Der Titel des Begehrens tönte einigermassen harmlos, und für eine Mehrheit der Bevölkerung wohl logisch und ziemlich akzeptabel. Denn er erweckte den Eindruck, dass sich der Kampf lediglich auf Werbung konzentrieren würde, die explizit auf Jugendliche abzielt: Also auf Minderjährige, die gesetzlich schon heute gar nicht berechtigt sind, Tabakprodukte oder elektronische Zigaretten zu kaufen. Wer keine Möglichkeit zum Kauf hat, für den braucht es auch keine Werbung, so der ebenso logische wie auch verfehlte Schluss.
Vollständige Verbannung
Das Problem in diesem Fall ist jedoch die Definition der Orte und Medien, zu denen die Jugendlichen Zugang haben. Der Bundesrat möchte alle Printmedien, Festivals, aber auch das Internet unter bestimmten Bedingungen unter das Verbot stellen. Die Werbung von Tabakunternehmen wird also vollständig verbannt.
Besonders übertrieben ist dies bei den gedruckten Medien. Als ob Minderjährige zum Beispiel massenweise «Qualitätszeitungen» lesen würden, die sich an ihre älteren Geschwister oder Erwachsenen richten. Selbst die Initianten inter-pretierten ihren Verfassungstext rund um den Abstimmungstermin so, dass Werbung in einer «Qualitätszeitung» mit erwachsenem Publikum weiterhin erlaubt bliebe. Das ist dem Bundesrat jedoch völlig egal. Dies wiederum ist demokratiepolitisch äusserst fragwürdig.
Im Onlinebereich müssen Verfahren eingeführt werden, die sicherstellen, dass Jugendliche überhaupt keinen Zugang mehr zu Tabakwerbung haben. Dies bedeutet eine Bevormundung der Produzenten unter dem Vorwand, die Jugend schützen zu wollen.
Geschäftsgeheimnis ausgehebelt
Der Gesetzentwurf sieht weiter vor, dass die Tabakindustrie sogar ihre Werbeausgaben offenlegen muss. Auch hier überbordet der Bundesrat. Denn das hat überhaupt nichts mehr mit Jugendschutz zu tun, und zielt nur darauf ab, eine bereits stark regulierte Industrie unter die totale Kontrolle der Präventionslobby zu bringen. Geschäftsgeheimnis und unternehmerische Freiheit werden mit einem Schlag ausgehebelt.

Quellenauszug →
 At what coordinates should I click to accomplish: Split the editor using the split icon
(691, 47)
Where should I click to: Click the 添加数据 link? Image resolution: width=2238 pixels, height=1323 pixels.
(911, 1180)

Aufgabe →
Setze den Text zum Tabakwerbeverbot nach seinem letzten Satz fort. Das Material spielt hierfür keine Rolle.

Antwort →
Zudem stellt sich die Frage, was die Behörden mit diesen Zahlen konkret anfangen wollen. Wollen sie Untersuchungen oder öffentliche Schauprozesse durchführen, wenn sich herausstellt, dass die Marketingausgaben höher sind als erwartet? Ausserdem öffnet diese Regelung verschiedenen Organisationen Tür und Tor, mit den Zahlen zu jonglieren und sie in ihrem Sinne künstlich hochzurechnen, um zusätzlich Stimmung zu machen. So rechnet zum Beispiel die Beobachtungsstelle zu den Marketingstrategien für Tabakprodukte in der Westschweiz selbst die Ausgaben der Öffentlichkeitsarbeit noch zu den Werbe- und Marketingausgaben hinzu.
Umstieg auf E-Zigaretten
Die Tabakindustrie braucht jedoch ein Minimum an Werbung, damit sie die Raucher von den herkömmlichen, schädlicheren Zigaretten zum Umsteigen auf weniger schädliche, neuere Produkte wie den E-Zigaretten bringt. Die Befürworter rigoroser Verbote blenden diesen Sachverhalt komplett aus. Und erweisen damit genau jener Volksgesundheit absurderweise einen Bärendienst, die ihnen scheinbar dermassen am Herzen liegt.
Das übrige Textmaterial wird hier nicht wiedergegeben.